→ **What the task asks**: Please repeat the passage from the talk on awareness and healing below word for word, starting with "My life is about" and going on through "form and matter.".

→ **Document segment**:

__________________________________________________

Rick Phillips – Excerpted from a talk given in Texas, U.S.A.

My life is about helping people expand their awareness into life and empowering them to take responsibility for their own healing. The basis of empowerment is our relationship to Spirit. Spirit exists within the unified field but unfortunately, our ordinary awareness usually exists in a field of separation. Our senses project us out to the superficial world: the world of form and matter.

In this field of separation, we have polarities at work here. Everyone has to question these polarities, for example, material and spiritual, light and dark, and the judgments we associate with these polarities. Obviously, duality is the primary issue that we need to examine. The cycles of life and the Yin and Yang are as fundamental and as natural as we can find. Without the experience of one, we cannot have a point of reference to the other. We attempt to discern between the light and shadow. We are taught to assign value based on society’s cultural biases.

“This is good. This is bad. This is right. This is wrong.”

__________________________________________________

→ **Data provided**:
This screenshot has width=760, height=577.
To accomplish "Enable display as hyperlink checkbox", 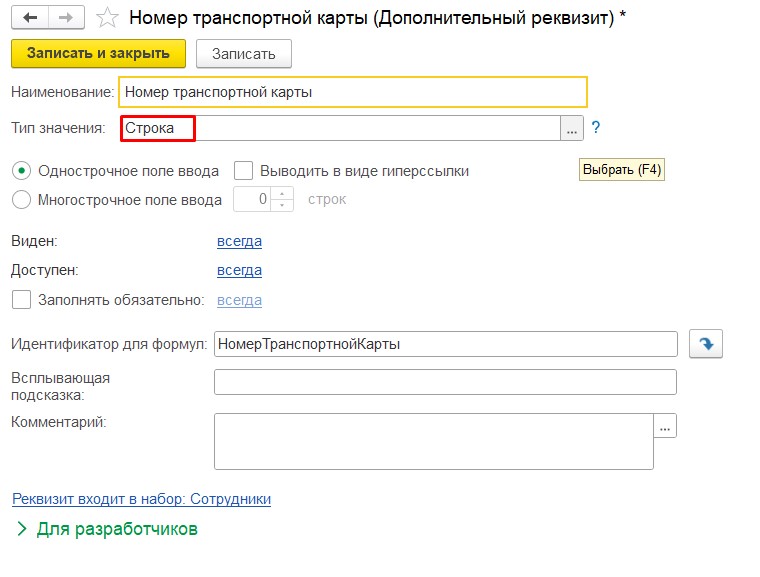I will click(x=243, y=170).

__________________________________________________

→ **Result of this task**:
My life is about helping people expand their awareness into life and empowering them to take responsibility for their own healing. The basis of empowerment is our relationship to Spirit. Spirit exists within the unified field but unfortunately, our ordinary awareness usually exists in a field of separation. Our senses project us out to the superficial world: the world of form and matter.